:: Exercise material ::

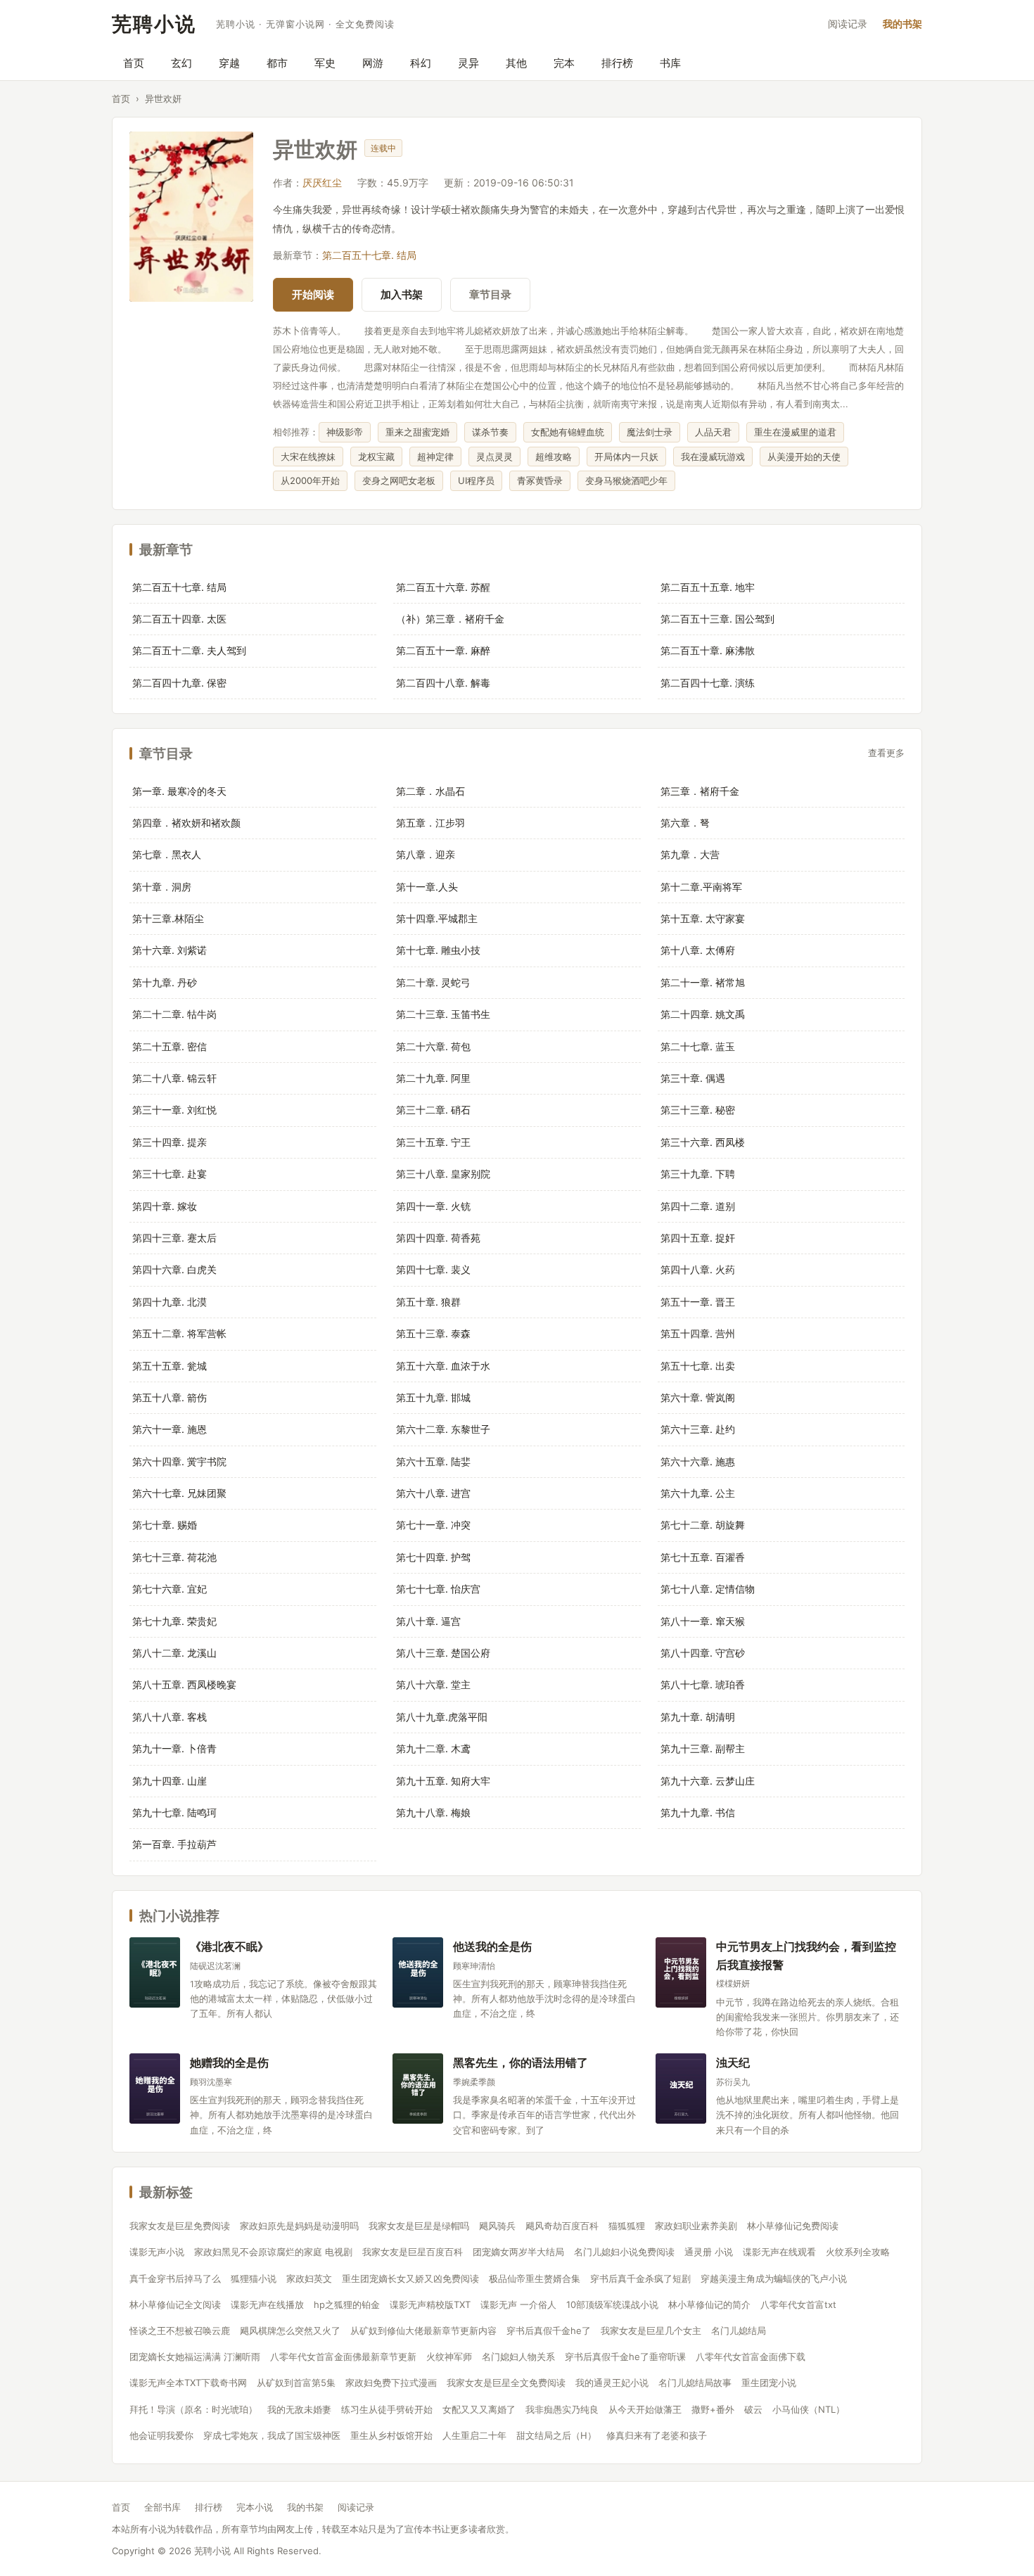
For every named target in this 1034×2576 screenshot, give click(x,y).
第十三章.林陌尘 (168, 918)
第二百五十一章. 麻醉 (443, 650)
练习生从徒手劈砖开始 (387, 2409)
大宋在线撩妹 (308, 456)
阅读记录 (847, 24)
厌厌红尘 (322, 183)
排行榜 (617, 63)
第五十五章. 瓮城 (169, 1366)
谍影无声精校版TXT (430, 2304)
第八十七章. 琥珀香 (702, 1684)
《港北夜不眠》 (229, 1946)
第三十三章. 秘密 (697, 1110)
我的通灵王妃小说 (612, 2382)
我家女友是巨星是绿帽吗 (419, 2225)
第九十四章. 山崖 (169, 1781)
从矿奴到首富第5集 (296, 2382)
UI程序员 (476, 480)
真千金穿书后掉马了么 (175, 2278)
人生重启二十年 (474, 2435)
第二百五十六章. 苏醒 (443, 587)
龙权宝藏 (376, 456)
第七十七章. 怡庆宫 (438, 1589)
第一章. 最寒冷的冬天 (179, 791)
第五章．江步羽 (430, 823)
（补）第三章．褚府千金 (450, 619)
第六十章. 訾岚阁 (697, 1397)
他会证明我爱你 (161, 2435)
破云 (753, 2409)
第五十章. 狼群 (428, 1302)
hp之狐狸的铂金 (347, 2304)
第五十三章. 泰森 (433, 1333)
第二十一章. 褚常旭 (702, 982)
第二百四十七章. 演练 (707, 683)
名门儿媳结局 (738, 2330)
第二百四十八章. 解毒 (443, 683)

:::

Would you write out the data exactly, with no pictures in the copy?

Answer to the exercise:
For every named target in this 1034×2576 screenshot, give click(x,y).
第十三章.林陌尘 (168, 918)
第二百五十一章. 麻醉 (443, 650)
练习生从徒手劈砖开始 (387, 2409)
大宋在线撩妹 (308, 456)
阅读记录 (847, 24)
厌厌红尘 (322, 183)
排行榜 (617, 63)
第五十五章. 瓮城 (169, 1366)
谍影无声精校版TXT (430, 2304)
第八十七章. 琥珀香 (702, 1684)
《港北夜不眠》 (229, 1946)
第三十三章. 秘密 (697, 1110)
我的通灵王妃小说 (612, 2382)
我家女友是巨星是绿帽吗 (419, 2225)
第九十四章. 山崖 (169, 1781)
从矿奴到首富第5集 (296, 2382)
UI程序员 (476, 480)
真千金穿书后掉马了么 (175, 2278)
人生重启二十年 (474, 2435)
第二百五十六章. 苏醒 (443, 587)
龙权宝藏 (376, 456)
第七十七章. 怡庆宫 (438, 1589)
第一章. 最寒冷的冬天 (179, 791)
第五章．江步羽 (430, 823)
（补）第三章．褚府千金 (450, 619)
第六十章. 訾岚阁 (697, 1397)
他会证明我爱你 (161, 2435)
破云 (753, 2409)
第五十章. 狼群 (428, 1302)
hp之狐狸的铂金 (347, 2304)
第五十三章. 泰森 (433, 1333)
第二十一章. 褚常旭 (702, 982)
第二百四十七章. 演练 (707, 683)
名门儿媳结局 (738, 2330)
第二百四十八章. 解毒 (443, 683)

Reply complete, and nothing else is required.